Carlfriedrich Claus and Sprachblatt


Carlfriedrich Claus's sprachblatt or speech sheets, are forms of a writing/drawing mix, whereby text is fused with texture, and as you stand away from the image, texture begins to dominate text, but as you focus in, text becomes more important. So for instance at the scale of screen reproduction texture is more immediately apparent and the image can be read as a visual sound.



The use of language in visual poetry was a specialty of Carlfriedrich Claus, who developed his work in the early 1960s. He believed that the 'naturalised individual’ ought to live in harmony with a 'humanised natural world’ and his ideas mix European philosophy with Eastern mysticism and the writings of Marx. His text-drawings, often drawn on both sides of transparent sheets, illustrate both the processual and dialectal approaches to his ideas. For instance you might get two pages that set out a thesis and antithesis in order to arrive at some sort of synthesis; however no matter how hard you try to 'read' these images, it is hard to avoid the sense that their meaning will always be hidden. 

'Aurora’ (1977)

This is how Claus wrote about his processes: "The production of speech sheets and of phoneme processes ran parallel.
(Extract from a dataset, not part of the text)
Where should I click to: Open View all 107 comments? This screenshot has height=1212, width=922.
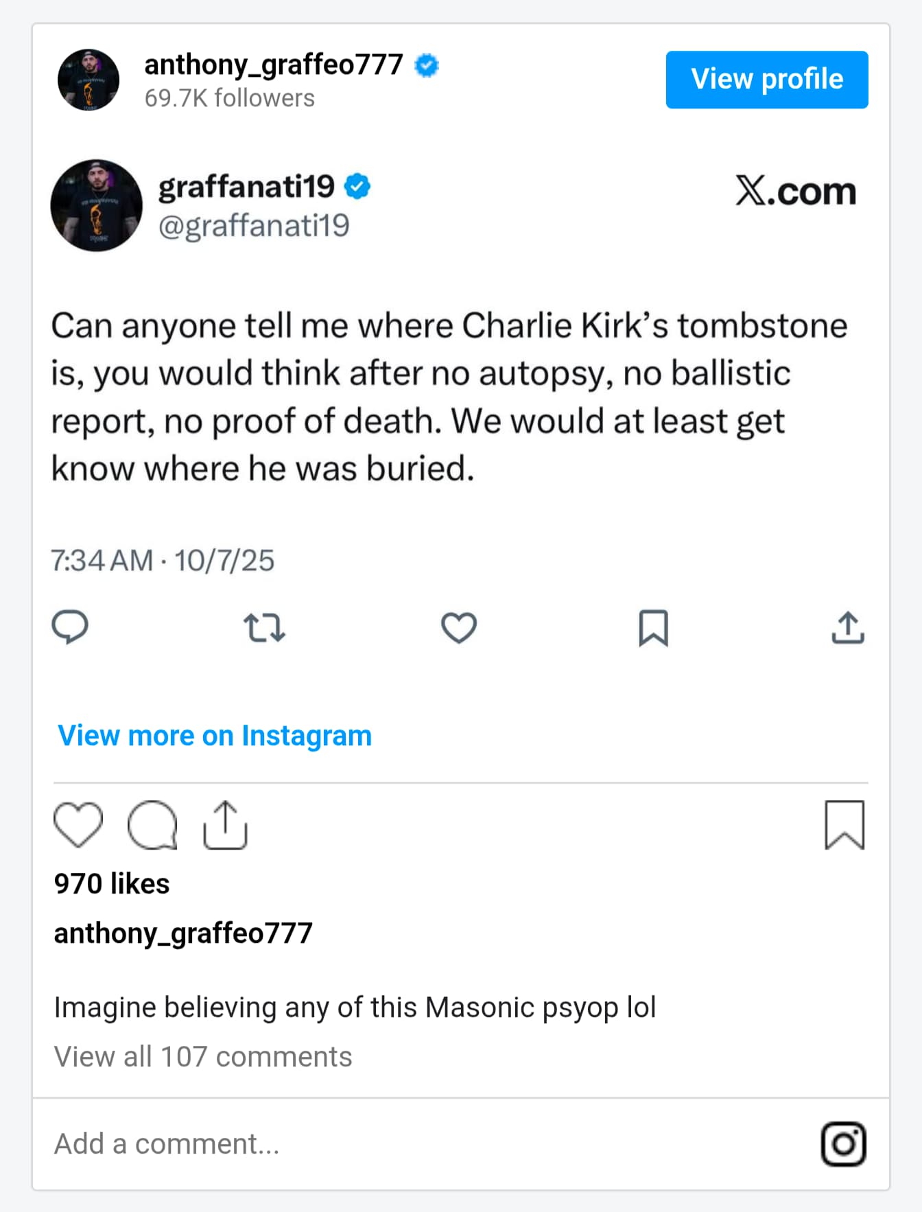click(203, 1057)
The speech sheets arose through my experimental use of my left hand (I am right-handed), and in doing so I noticed, first, the formation of internal blockages, like a psychological stuttering, and second, a different coloration of the content of my thought. (…) These phoneme processes or speech operations are not speaking in the sense of phonology, in which the specific scaffolding of a natural language must precede each act of speech. Here, the whole point is to break through this scaffolding, to break out of it or out of the prison of natural language, which determines in great part our relationship to the world. (…) Basically, the 'phoneme aggregate' suggests to the listener that he experiment with his own organs of speech and that he explore how various sounds, consciously articulated, affect his psychological state."


Carlfriedrich Claus: installation in the former Reichstag Building in Berlin

Carlfriedrich Claus at work

However it is in the work he did with sound that I think has the most potential to be revisited and thought about as a stimulus for students interested in contemporary drawing. Claus had been working on an installation from the 1950s to the 1990s, which addressed language as a written image and sound process. 'Lautaggregat K' used a spatial layer of sound, forming a 'sound aggregate', originally used for a WDR radio play, using a special stereophonic system; this sound material then forming the basis for a 1995 installation, in which several speech processes ran in parallel and were mixed at an editing desk. These layers of sound corresponded with the writing images, that were spatially arranged on transparent surfaces. The subject of the text dealt with philosophical themes, while the sound process itself was intended to be experienced physically. These two normally separate experiences, the intellectual and the physical being brought together.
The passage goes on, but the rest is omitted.